ASSIGNMENT
Please repeat, precisely as written, only the lines from the one containing "Image resolution: width=1568" through the last line of the records below, pictures omitted.

START MATERIAL PROVIDED

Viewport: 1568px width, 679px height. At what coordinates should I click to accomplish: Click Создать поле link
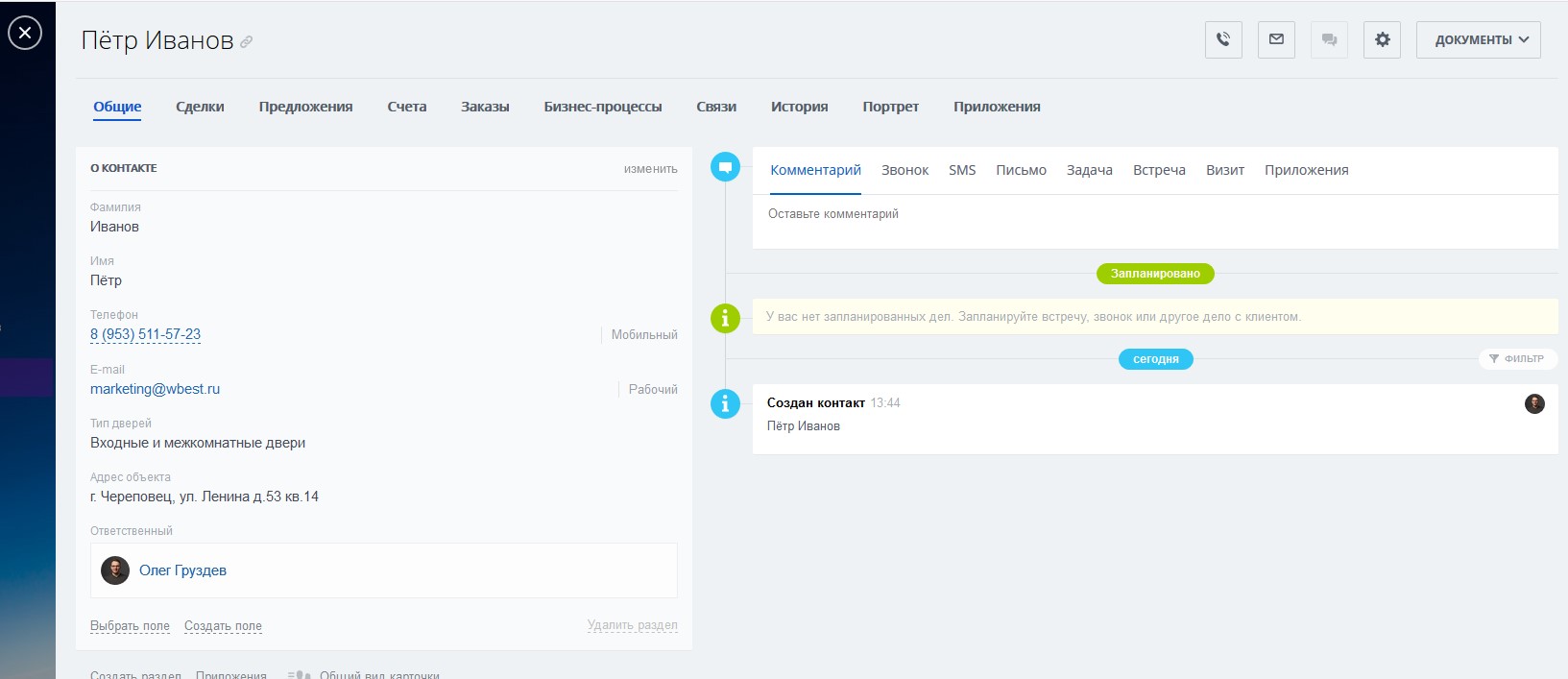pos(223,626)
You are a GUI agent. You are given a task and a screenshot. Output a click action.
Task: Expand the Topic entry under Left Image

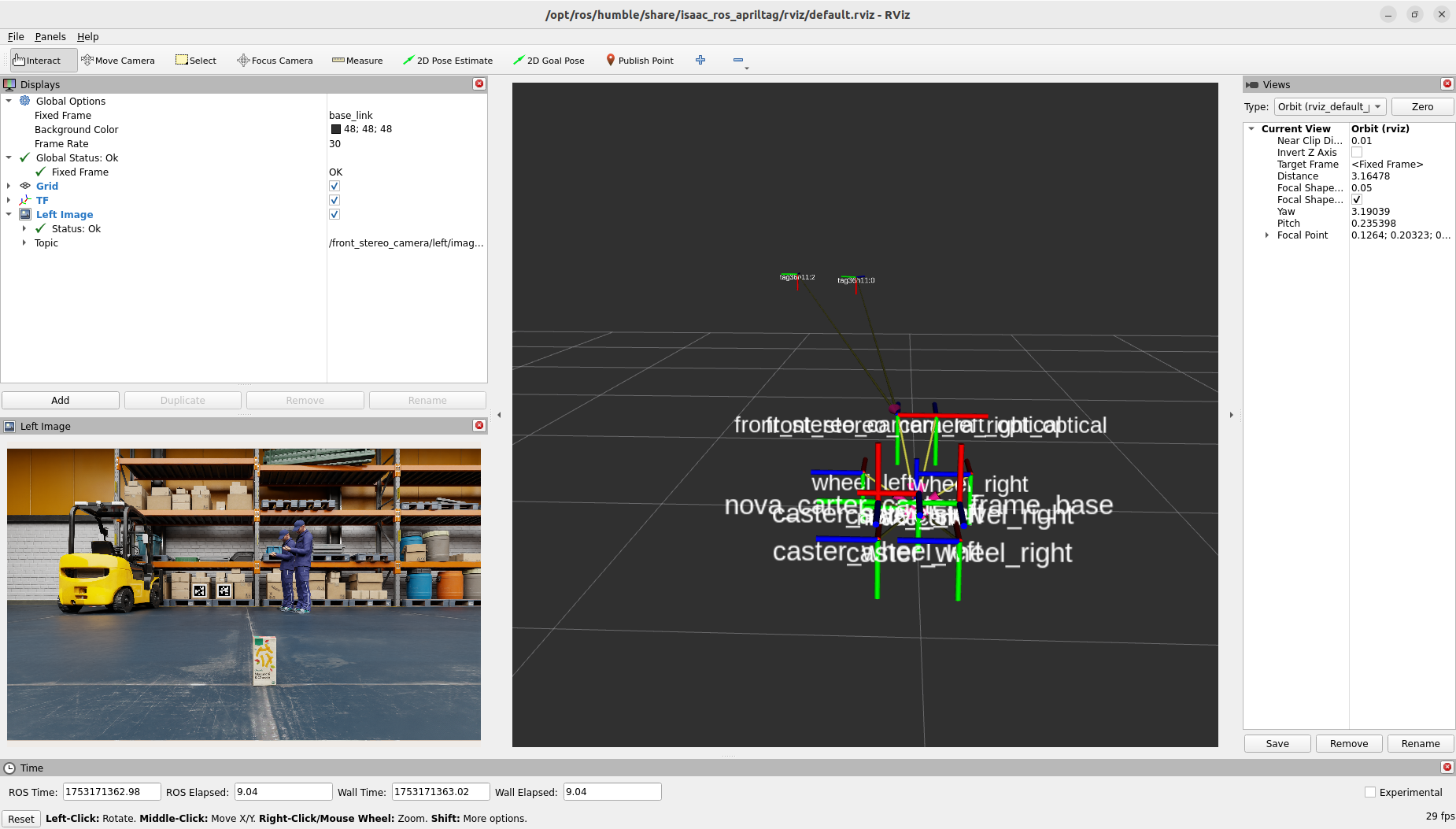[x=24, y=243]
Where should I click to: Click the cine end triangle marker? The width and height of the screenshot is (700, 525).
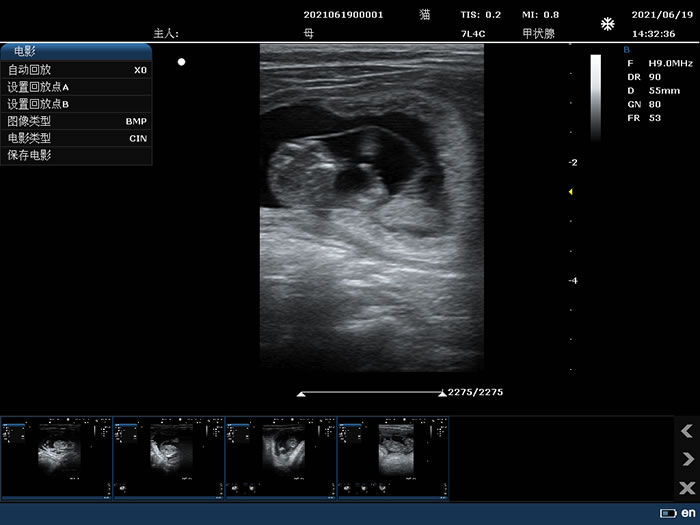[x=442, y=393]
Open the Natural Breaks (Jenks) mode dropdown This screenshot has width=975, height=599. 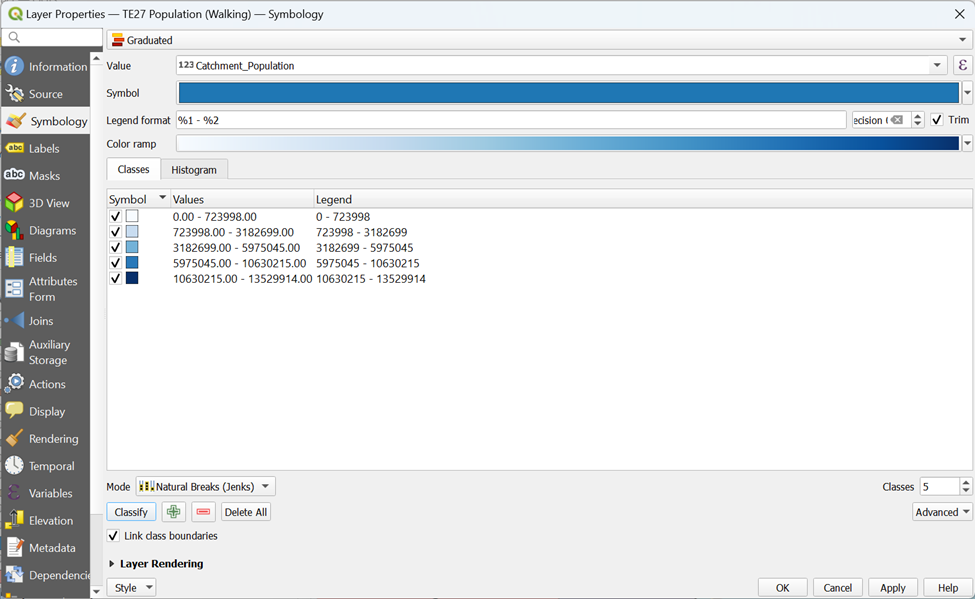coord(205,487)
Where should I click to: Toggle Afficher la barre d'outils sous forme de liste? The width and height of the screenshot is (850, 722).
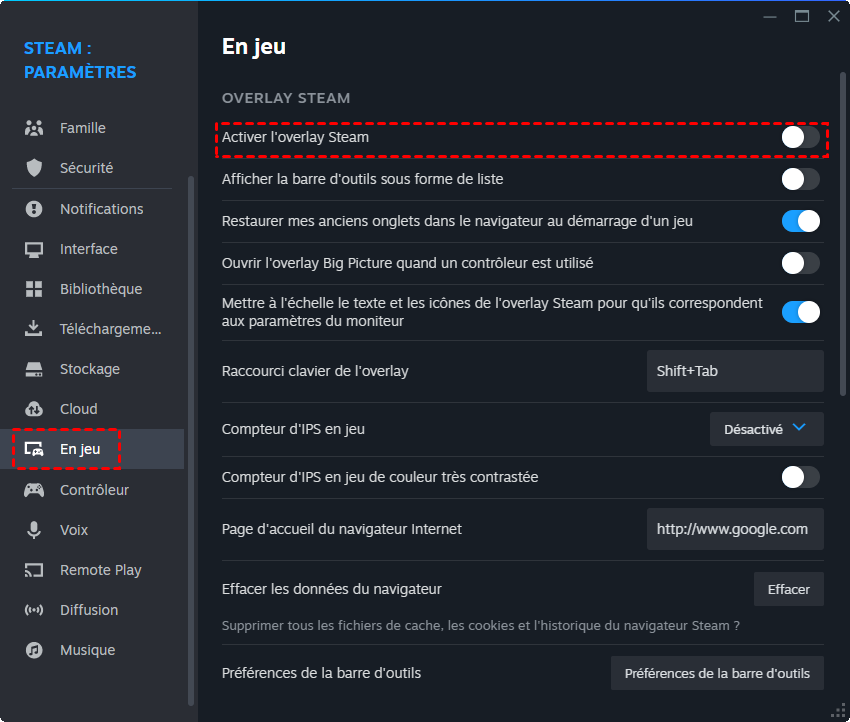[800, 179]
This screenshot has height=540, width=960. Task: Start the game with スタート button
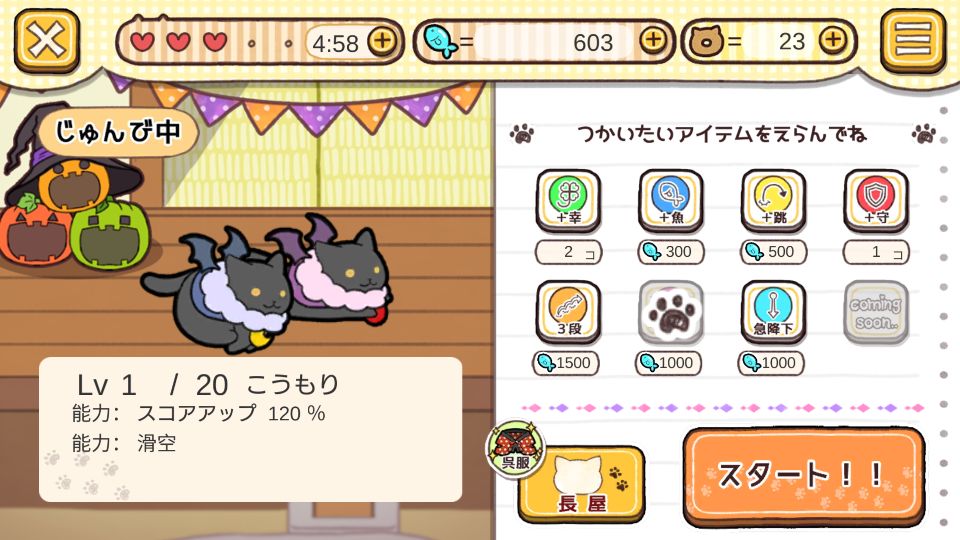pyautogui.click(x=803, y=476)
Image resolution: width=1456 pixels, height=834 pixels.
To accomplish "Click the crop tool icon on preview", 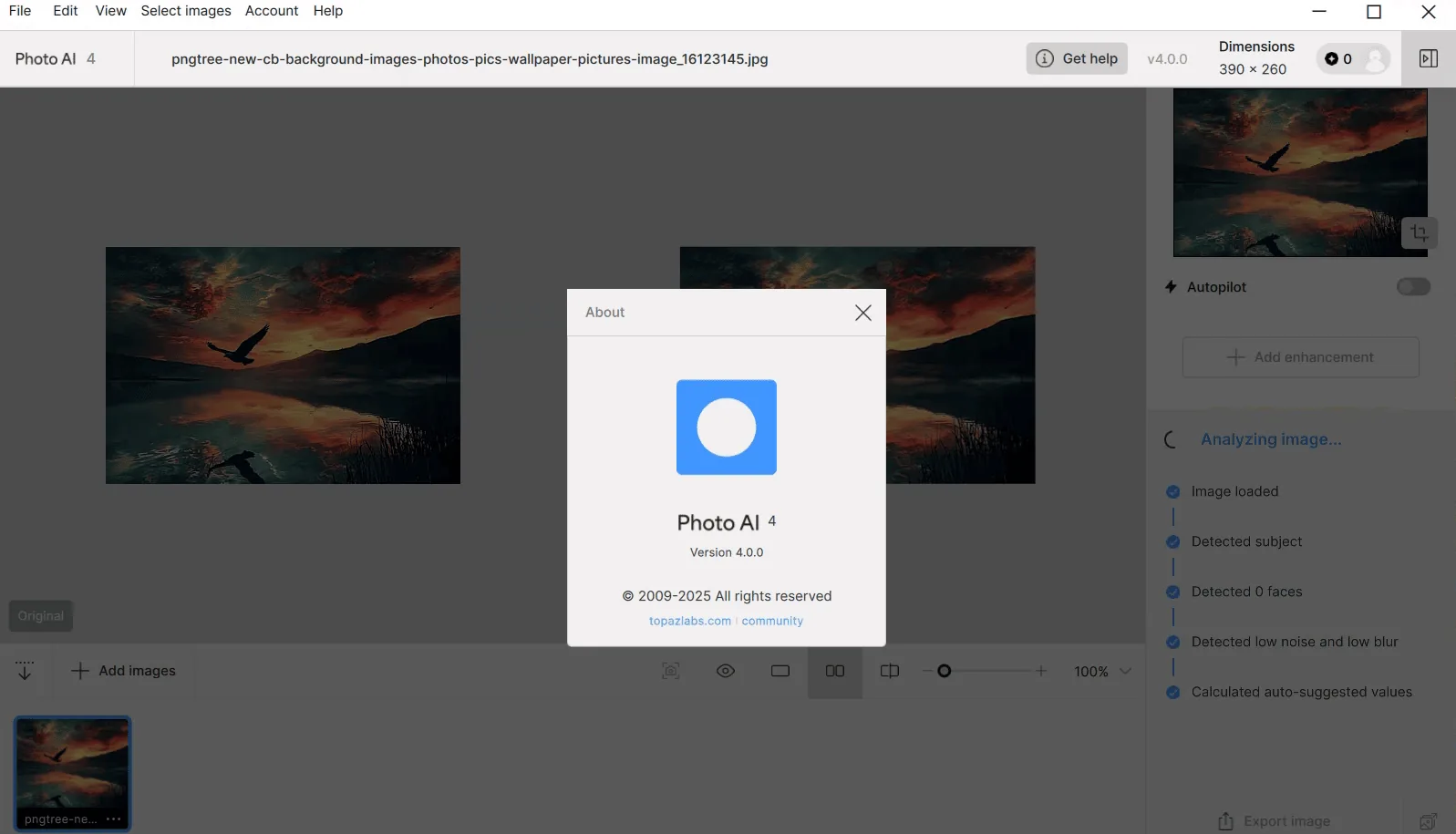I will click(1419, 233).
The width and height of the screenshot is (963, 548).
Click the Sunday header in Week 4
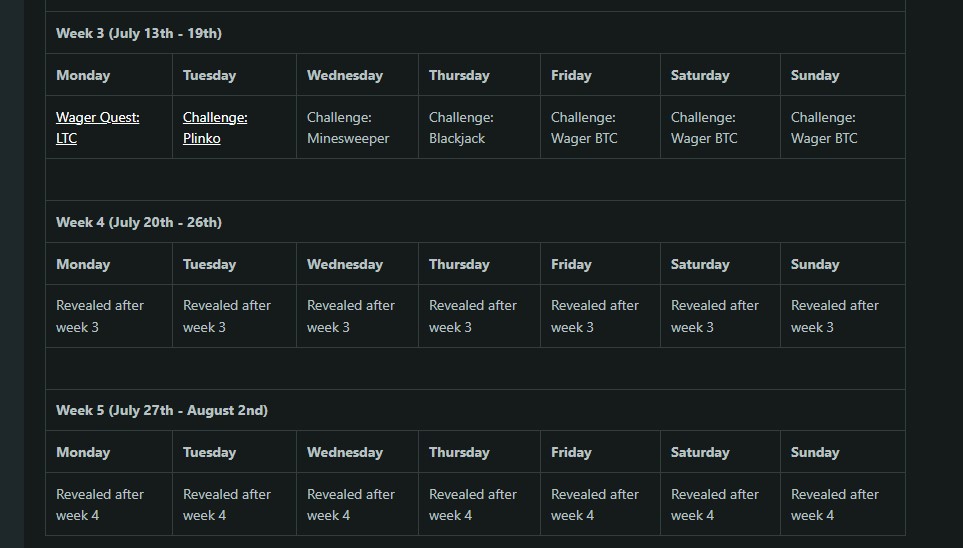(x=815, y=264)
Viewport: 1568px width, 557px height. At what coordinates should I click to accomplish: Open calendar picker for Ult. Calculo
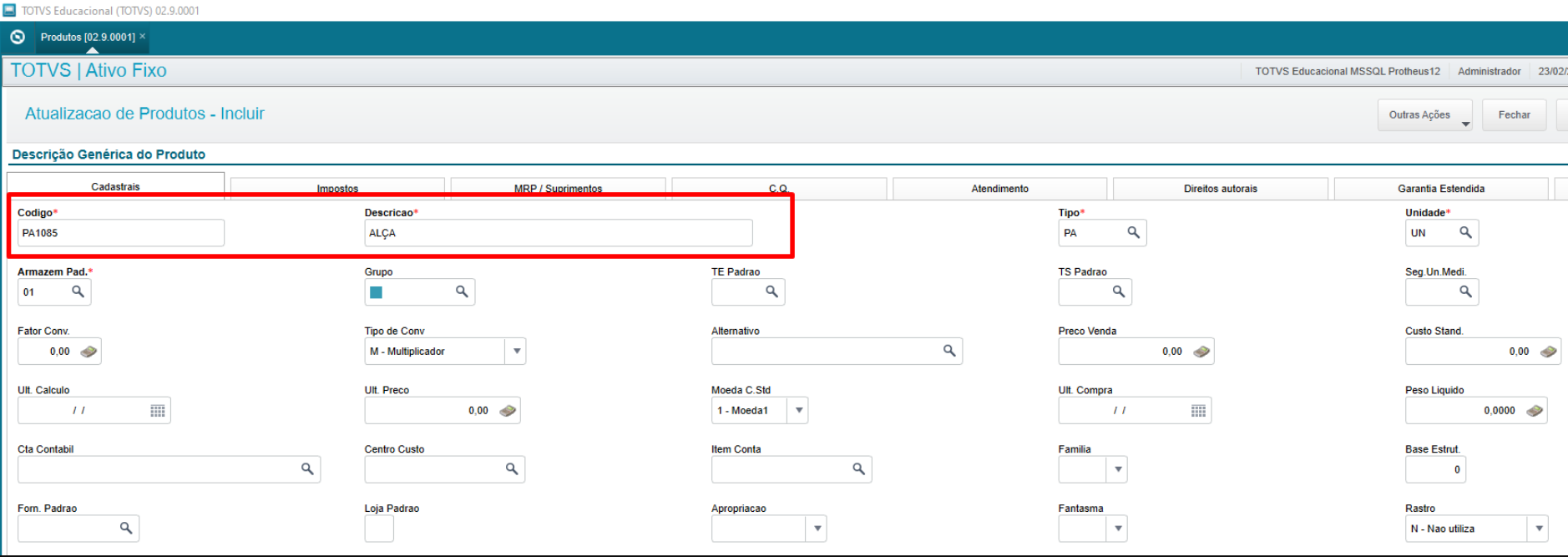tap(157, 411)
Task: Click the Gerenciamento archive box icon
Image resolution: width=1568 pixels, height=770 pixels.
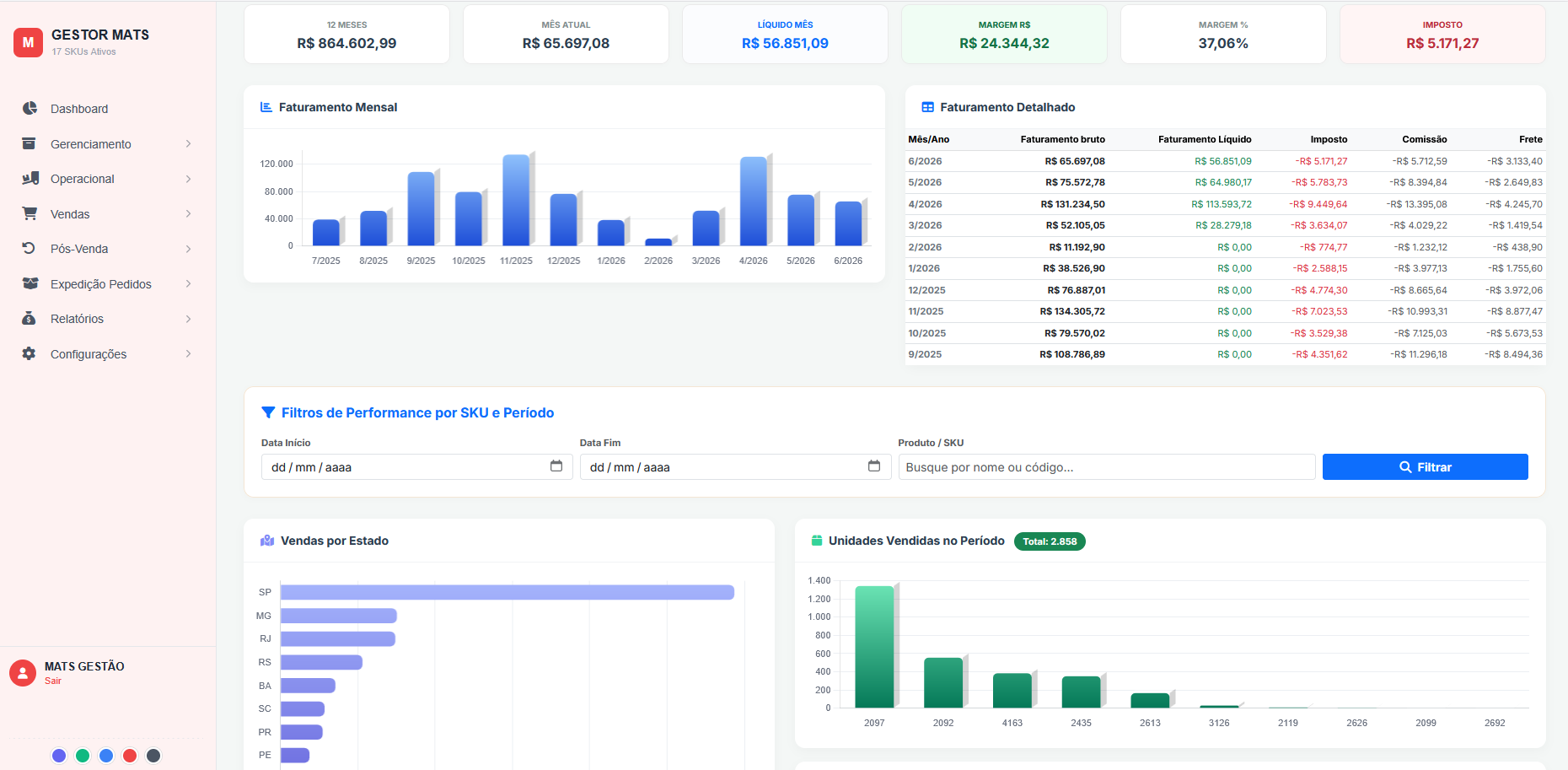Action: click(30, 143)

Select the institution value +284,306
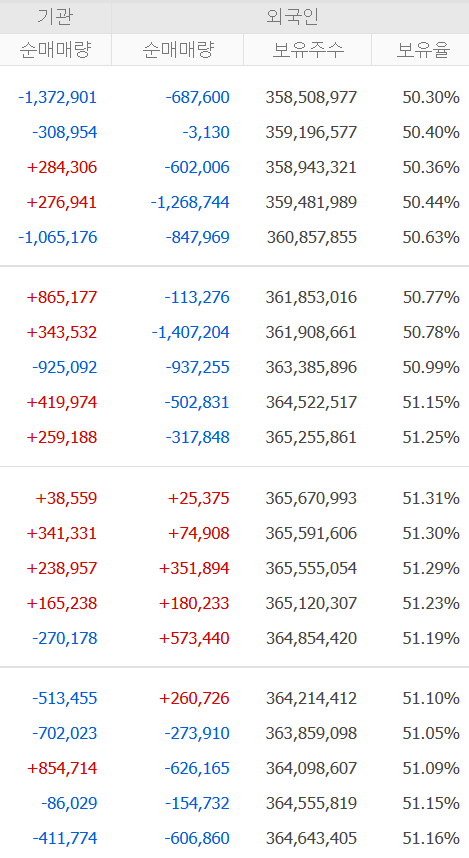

END MATERIAL PROVIDED

TASK SOLUTION
Image resolution: width=1568 pixels, height=770 pixels.
Action: click(30, 143)

Select the institution value +284,306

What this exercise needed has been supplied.